Abstract:
This dissertation describes the computational modelling of reactions between α-haloketones and
various nucleophiles. Nucleophilic substitution reactions of α-haloketones (also known as α-
halocarbonyls in literature) are utilised in synthetic laboratories to obtain 1,2-disconnections; which
are typically difficult to obtain otherwise. To gain insight into these reactions, DFT modelling was
carried out in this project, with further understanding into these reactions being obtained using
Quantum Fragment Along Reaction Pathway (QFARP) which is an extension of Interacting Quantum
Atoms (IQA).
The nucleophilic substitution reaction was modelled between α-bromoacetophenone (α-
BrAcPh), to represent α-haloketones, and the common nucleophiles phenolate (PhO–) and acetate
(AcO–). QFARP provided insight into the reactions which could not have been obtained with other
computational approaches. It was shown that the reaction with AcO– results in greater destabilisation
for the α-group of α-BrAcPh as compared to the reaction of PhO–, explaining the difference in
activation energies for the reactions. Diatomic- and fragment-interactions provided awareness into
the driving force of the reactions and showed how the hydrogens for the α-group of α-BrAcPh provide
significant attractive interactions with the nucleophiles during the initial stages of the nucleophilic
substitution reaction.
Furthermore, reactions modelled between α-BrAcPh and MeO– was done, as experimental
literature has reported the presence of two competing reactions: nucleophilic substitution and
epoxidation. Modelling showed the two reactions have low activation energies which are comparable
with another. Interestingly, the rate determining step for the epoxidation reaction is not the formation
of the transition state structure but rather the rotational barrier which is required to allow the leaving
group, bromine, to be trans to the carbonyl-O of α-BrAcPh.
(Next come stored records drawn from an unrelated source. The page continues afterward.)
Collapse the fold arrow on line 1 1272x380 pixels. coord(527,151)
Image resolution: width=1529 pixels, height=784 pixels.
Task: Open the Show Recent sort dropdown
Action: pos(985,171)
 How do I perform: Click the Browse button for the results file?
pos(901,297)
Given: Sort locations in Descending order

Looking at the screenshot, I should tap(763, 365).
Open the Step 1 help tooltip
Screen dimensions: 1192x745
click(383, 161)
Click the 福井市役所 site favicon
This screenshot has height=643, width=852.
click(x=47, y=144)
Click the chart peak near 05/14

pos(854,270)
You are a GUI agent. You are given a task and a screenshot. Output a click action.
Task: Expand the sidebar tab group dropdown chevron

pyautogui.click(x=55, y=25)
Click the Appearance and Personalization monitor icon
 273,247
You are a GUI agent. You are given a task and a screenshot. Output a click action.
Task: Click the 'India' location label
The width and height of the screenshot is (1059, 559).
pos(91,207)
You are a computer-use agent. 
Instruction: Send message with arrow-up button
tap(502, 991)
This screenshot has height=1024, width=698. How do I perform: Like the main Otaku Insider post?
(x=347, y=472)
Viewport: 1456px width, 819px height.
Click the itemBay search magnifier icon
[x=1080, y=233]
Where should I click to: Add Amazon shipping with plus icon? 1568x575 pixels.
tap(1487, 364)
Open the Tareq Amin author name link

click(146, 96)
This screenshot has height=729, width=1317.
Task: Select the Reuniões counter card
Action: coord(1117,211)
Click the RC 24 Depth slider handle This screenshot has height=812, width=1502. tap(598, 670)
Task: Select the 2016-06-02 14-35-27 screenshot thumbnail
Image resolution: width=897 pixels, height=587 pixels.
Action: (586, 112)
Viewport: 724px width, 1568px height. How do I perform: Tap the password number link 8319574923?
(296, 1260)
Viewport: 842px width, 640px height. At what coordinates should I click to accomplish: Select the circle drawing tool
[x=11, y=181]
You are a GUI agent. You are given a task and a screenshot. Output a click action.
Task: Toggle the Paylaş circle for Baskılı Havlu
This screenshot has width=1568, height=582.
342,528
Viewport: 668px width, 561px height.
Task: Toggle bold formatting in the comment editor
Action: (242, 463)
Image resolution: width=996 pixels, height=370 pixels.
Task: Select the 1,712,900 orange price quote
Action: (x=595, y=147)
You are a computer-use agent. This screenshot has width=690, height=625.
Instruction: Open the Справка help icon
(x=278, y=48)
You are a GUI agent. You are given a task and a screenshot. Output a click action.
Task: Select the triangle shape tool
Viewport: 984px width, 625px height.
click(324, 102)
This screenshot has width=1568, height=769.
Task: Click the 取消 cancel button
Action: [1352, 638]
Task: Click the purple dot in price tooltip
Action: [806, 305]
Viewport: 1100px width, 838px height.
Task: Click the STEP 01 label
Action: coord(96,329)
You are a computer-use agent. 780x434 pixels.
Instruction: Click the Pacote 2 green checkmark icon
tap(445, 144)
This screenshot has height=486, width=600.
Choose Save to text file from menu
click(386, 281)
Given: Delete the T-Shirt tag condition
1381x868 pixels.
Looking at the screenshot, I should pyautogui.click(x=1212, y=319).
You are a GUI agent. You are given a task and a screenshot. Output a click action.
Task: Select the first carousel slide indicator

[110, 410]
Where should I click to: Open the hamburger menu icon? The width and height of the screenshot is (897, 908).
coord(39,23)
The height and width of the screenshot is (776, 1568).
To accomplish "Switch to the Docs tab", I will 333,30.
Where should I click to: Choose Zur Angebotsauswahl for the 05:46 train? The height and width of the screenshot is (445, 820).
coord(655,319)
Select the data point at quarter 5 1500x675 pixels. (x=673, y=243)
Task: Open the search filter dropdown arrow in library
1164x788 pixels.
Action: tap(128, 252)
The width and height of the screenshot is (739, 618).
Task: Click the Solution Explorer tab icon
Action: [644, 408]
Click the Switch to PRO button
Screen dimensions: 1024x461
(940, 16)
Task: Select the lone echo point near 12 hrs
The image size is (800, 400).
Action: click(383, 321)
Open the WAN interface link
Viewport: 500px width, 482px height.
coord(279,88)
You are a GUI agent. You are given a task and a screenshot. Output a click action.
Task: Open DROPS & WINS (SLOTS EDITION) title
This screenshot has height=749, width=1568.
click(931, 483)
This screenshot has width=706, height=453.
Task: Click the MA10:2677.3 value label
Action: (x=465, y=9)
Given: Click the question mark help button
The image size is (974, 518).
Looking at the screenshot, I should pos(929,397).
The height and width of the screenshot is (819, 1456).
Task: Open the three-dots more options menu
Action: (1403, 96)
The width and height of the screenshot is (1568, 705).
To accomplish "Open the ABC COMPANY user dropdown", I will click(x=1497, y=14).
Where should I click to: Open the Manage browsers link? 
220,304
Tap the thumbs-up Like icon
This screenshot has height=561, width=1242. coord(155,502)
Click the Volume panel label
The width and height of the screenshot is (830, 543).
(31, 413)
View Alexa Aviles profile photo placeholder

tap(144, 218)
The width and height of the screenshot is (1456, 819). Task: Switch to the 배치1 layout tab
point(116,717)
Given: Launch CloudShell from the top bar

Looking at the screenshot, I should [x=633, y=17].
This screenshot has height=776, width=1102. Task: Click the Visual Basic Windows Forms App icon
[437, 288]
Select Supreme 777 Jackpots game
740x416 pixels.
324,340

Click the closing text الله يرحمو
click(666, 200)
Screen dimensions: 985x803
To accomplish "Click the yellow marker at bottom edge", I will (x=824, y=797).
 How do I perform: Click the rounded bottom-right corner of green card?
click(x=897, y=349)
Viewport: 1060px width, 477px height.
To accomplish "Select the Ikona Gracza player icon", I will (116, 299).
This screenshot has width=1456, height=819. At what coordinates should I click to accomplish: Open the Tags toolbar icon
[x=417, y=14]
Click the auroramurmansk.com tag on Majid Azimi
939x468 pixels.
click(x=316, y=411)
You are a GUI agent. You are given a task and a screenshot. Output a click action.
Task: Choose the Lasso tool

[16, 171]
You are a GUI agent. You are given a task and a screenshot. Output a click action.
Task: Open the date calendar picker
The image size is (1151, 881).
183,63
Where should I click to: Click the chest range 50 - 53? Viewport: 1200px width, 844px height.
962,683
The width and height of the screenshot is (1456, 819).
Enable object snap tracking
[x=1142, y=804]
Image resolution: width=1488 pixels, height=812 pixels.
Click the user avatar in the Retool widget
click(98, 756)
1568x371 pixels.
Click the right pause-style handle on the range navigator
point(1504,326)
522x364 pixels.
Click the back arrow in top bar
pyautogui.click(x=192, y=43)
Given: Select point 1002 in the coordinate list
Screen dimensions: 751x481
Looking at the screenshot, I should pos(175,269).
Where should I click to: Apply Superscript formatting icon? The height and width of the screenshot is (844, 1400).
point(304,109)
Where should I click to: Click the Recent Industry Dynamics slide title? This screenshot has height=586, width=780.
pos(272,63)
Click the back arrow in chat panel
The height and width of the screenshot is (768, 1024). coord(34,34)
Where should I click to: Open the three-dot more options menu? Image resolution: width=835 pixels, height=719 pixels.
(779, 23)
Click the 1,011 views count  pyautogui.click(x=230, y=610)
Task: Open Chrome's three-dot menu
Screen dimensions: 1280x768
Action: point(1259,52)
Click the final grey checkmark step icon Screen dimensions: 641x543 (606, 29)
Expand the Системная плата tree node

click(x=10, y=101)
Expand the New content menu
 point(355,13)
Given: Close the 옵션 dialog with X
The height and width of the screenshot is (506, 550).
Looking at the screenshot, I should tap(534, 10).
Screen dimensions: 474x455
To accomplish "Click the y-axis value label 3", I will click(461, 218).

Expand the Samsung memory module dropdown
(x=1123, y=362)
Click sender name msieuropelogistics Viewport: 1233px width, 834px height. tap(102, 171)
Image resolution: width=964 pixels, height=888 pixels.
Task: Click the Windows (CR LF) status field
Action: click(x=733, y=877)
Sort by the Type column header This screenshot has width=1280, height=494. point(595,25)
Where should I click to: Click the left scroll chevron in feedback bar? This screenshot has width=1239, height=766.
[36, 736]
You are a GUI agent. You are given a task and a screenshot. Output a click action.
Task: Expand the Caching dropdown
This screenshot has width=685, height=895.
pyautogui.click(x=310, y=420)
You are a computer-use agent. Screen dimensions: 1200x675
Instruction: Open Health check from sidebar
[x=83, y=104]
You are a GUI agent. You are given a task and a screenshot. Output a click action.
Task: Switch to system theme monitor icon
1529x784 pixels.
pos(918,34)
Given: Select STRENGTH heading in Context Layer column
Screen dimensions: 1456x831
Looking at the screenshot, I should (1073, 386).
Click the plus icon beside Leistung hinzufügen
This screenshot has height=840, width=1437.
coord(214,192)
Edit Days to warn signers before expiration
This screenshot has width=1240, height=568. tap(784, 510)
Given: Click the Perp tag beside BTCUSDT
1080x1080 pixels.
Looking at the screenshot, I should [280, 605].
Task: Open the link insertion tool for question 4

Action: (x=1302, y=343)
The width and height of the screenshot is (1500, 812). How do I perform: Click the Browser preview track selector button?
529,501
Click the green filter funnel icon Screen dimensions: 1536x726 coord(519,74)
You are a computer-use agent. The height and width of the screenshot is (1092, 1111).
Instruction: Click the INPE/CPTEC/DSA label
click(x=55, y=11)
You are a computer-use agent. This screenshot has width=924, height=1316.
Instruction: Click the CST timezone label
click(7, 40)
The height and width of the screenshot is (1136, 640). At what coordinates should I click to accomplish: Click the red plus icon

Previous reports indicated that the presence of an electron donating/withdrawing group on the
phenyl ring of α-BrAcPh had a significant influence on the reaction rate and selectivity between the
two reactions. These experimental observations correlated well with the modelling results when
comparing the potential energy surfaces (PES) of the reactions. Analysis using QFARP was also
applied to these reactions to gain a more fundamental understanding of the reactions and how they
differ. While QFARP was not able to explain the selectivity with different substituents present, insight
into the dominating interactions that are involved in the reactions was recovered.